Lucy Martin will perform a selfless role in support of Great Britain team-mate Lizzie Armitstead in Sunday's Olympic Games cycling road race.
As demonstrated in the Tour de France, when sprint king Mark Cavendish collected bottles for Bradley Wiggins, who repaid his Team Sky colleague by leading him into finishes and wins in Brive-la-Gaillarde and Paris, cycling is very much a team pursuit.
Martin said: "I'll be there to support Lizzie, anything she needs.
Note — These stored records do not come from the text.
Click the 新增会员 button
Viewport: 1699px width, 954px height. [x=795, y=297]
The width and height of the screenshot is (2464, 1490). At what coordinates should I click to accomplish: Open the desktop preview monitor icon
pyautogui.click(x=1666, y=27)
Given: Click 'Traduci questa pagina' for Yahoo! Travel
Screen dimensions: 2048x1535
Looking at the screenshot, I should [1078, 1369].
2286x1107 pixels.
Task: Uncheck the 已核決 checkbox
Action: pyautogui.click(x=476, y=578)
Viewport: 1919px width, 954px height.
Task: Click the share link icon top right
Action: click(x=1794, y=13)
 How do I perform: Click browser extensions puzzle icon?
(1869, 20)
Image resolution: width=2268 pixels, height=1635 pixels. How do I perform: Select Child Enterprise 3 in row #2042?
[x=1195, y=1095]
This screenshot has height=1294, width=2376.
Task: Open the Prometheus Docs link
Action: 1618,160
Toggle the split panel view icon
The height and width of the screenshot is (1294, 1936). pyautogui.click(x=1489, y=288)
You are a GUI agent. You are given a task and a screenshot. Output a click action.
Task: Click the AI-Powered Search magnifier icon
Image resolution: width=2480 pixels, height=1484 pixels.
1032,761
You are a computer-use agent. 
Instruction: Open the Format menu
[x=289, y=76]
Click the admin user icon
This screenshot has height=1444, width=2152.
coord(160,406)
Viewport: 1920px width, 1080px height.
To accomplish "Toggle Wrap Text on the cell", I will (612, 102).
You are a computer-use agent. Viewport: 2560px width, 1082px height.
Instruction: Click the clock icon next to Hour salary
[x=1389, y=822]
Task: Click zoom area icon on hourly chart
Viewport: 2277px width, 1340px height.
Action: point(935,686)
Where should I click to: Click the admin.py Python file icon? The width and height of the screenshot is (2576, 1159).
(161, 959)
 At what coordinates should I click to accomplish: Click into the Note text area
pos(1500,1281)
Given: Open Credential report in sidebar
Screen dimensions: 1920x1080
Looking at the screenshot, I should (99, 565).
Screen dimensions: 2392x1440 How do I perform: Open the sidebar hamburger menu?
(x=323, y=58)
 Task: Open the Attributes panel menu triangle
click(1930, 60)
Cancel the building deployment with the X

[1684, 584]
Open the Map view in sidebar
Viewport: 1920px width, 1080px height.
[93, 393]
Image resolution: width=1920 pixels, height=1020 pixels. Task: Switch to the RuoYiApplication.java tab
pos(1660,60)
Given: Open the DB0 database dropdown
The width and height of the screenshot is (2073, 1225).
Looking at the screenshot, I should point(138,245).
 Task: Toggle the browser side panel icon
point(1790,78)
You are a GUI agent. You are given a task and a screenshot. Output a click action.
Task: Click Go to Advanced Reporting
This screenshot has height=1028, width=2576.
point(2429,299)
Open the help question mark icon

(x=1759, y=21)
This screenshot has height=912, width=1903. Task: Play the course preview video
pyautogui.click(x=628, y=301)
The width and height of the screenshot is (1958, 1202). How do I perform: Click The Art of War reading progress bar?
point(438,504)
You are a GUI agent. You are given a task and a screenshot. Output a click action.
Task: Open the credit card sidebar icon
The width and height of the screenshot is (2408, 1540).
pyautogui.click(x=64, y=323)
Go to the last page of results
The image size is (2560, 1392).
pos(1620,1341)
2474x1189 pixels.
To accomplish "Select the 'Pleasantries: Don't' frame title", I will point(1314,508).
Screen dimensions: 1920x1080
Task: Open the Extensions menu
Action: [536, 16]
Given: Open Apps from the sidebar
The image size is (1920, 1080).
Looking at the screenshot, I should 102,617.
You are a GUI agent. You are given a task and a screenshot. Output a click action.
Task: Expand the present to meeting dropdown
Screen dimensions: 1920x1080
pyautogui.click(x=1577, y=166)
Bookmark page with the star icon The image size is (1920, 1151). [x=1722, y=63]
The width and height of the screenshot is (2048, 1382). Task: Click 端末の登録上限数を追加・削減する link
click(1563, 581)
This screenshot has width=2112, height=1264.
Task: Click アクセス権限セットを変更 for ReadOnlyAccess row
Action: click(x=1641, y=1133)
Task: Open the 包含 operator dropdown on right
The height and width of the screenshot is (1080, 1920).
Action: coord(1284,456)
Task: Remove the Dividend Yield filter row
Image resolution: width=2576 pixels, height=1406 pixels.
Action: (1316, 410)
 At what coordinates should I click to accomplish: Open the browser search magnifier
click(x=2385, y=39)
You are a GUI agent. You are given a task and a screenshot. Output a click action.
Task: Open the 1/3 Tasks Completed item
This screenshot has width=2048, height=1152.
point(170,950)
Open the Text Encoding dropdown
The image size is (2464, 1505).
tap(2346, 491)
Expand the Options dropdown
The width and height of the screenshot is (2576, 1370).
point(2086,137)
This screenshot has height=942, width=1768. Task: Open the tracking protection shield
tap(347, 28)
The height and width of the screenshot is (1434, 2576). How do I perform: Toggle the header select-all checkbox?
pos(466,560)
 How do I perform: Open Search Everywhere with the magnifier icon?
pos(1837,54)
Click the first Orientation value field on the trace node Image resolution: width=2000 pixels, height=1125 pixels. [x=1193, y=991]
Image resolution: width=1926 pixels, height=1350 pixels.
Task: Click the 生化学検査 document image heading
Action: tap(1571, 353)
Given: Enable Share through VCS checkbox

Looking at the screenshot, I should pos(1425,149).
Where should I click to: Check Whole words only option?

Just protect her, keep her out of the wind and make sure she doesn't have to exert herself too much until the final moment."
Sunday's 140-kilometre women's road race, which starts and finishes on The Mall, will be unpredictable and Britain need to adapt to how the event unfolds on the road.
Martin has been selected specifically to ride alongside and look after Armitstead, who is the nominated leader if the race finishes in a sprint, with 2008 champion Nicole Cooke, who will be given licence to roam, and Emma Pooley completing the team.
While cycling is a team sport, individuals are rewarded the medals. Women's road coach Chris Newton said: "For any athlete to commit so much to not win and to put another athlete in a winning position, it's almost like you're rewarding a striker in football and the rest of the team getting nothing."
The role is easier for Martin to fulfil as the 22-year-old from Widnes and Armitstead are close friends, who train and race together all year round.
"I race with her the whole year, we share a room all the time, so I know her really well," Martin added. "That's really helpful for in the race - she can just look at me and I know how she's feeling."
Martin and Armitstead were selected on Britain's provisional list on June 13 and a week later confirmed in the final squad. Earlier in the month Martin had taken a photograph on her mobile phone of The Mall during the Diamond Jubilee celebrations and sent it to Armitstead, heightening the excitement and nerves of her team-mate ahead of the Games.
"That was a nice, inspiring photo," Martin said. "The Jubilee was a nice warm-up to see how big it can be on that finishing section, with the flags and everything. Even now I think it's going to be big. But when I get there it's going to be bigger than I can imagine."